Directive ::
Arrange the records below as a numbered list, leaving out blank lines, starting at the line that contains "Task: Click the red annotation badge number 3" and ending at the line that contains "click(x=626, y=270)".

★ ★ ★ ★ ★

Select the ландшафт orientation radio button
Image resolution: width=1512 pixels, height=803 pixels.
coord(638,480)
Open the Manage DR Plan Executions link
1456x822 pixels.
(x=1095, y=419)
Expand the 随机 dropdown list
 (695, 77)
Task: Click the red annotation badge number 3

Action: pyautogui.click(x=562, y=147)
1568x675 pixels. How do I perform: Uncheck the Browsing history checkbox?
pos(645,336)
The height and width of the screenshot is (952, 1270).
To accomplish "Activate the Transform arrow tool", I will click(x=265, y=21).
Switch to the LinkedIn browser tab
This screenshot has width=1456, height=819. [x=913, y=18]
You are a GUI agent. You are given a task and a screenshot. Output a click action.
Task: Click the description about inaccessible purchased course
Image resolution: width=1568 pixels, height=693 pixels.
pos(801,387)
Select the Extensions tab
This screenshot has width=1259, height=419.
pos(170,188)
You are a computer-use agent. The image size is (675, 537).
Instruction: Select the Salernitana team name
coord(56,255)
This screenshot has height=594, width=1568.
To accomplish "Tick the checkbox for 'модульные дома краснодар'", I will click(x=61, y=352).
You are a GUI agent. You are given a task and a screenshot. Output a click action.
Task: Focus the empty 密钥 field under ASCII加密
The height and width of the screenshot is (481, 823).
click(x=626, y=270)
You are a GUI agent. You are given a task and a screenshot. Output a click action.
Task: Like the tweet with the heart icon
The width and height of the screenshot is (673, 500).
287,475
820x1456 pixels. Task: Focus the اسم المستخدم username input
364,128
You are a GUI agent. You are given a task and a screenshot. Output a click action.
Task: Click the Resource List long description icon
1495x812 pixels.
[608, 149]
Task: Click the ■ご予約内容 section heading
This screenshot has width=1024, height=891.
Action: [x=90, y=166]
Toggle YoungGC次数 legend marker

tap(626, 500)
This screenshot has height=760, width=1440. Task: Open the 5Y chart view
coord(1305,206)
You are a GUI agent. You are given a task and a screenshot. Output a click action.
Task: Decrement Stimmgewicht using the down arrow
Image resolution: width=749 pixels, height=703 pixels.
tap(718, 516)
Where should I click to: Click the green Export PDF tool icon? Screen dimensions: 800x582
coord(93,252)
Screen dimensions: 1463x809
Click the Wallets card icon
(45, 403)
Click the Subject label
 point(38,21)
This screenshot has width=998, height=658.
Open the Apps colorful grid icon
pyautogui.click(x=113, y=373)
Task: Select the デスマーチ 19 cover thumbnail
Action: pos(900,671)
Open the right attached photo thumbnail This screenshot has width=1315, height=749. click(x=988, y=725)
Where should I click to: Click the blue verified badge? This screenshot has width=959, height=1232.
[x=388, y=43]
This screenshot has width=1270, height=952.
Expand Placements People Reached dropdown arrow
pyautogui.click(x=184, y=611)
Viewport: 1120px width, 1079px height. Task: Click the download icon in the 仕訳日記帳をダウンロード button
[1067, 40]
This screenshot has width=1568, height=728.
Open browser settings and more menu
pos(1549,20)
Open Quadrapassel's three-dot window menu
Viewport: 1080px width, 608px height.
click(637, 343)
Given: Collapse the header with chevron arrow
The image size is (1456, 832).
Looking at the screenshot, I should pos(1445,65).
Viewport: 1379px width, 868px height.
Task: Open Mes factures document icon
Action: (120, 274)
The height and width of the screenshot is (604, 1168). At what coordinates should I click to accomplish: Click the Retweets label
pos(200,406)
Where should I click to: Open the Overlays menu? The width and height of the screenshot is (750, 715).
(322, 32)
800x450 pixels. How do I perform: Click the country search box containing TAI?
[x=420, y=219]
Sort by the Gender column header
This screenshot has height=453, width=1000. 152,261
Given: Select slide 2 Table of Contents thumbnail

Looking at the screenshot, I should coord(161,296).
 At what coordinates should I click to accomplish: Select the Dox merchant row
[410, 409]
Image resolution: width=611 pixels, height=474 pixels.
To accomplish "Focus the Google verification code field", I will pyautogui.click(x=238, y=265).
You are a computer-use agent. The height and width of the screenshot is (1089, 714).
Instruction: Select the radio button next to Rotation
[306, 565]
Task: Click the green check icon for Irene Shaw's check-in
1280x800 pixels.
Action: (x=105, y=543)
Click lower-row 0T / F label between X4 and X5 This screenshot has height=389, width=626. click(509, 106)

★ ★ ★ ★ ★

The response ::
1. Task: Click the red annotation badge number 3
2. Action: pyautogui.click(x=562, y=147)
3. 1568x675 pixels. How do I perform: Uncheck the Browsing history checkbox?
4. pos(645,336)
5. The height and width of the screenshot is (952, 1270).
6. To accomplish "Activate the Transform arrow tool", I will click(x=265, y=21).
7. Switch to the LinkedIn browser tab
8. This screenshot has width=1456, height=819. [x=913, y=18]
9. You are a GUI agent. You are given a task and a screenshot. Output a click action.
10. Task: Click the description about inaccessible purchased course
11. Image resolution: width=1568 pixels, height=693 pixels.
12. pos(801,387)
13. Select the Extensions tab
14. This screenshot has width=1259, height=419.
15. pos(170,188)
16. You are a computer-use agent. The image size is (675, 537).
17. Instruction: Select the Salernitana team name
18. coord(56,255)
19. This screenshot has height=594, width=1568.
20. To accomplish "Tick the checkbox for 'модульные дома краснодар'", I will click(x=61, y=352).
21. You are a GUI agent. You are given a task and a screenshot. Output a click action.
22. Task: Focus the empty 密钥 field under ASCII加密
23. The height and width of the screenshot is (481, 823).
24. click(x=626, y=270)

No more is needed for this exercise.